# Records shown:
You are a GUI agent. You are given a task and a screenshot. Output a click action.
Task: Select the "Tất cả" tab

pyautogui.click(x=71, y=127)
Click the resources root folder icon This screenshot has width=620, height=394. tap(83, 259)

* * *

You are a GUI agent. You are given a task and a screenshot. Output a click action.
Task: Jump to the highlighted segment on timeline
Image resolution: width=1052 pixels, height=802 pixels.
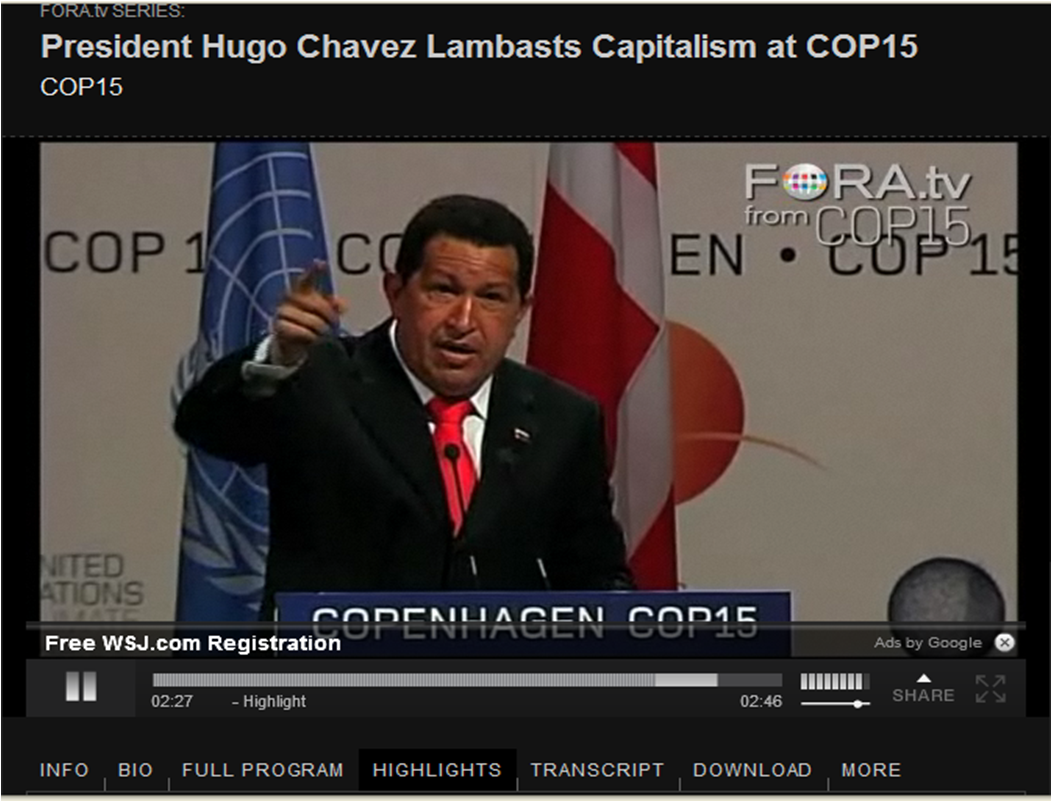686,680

---

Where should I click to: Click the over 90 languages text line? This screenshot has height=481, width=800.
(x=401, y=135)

# Description of the task:
Would you copy out exactly the lines above that start at the one containing "Task: Select the" and end at the one containing "Click the resources", inclusive?

# Answer to the problem:
Task: Select the "Tất cả" tab

pyautogui.click(x=71, y=127)
Click the resources root folder icon This screenshot has width=620, height=394. tap(83, 259)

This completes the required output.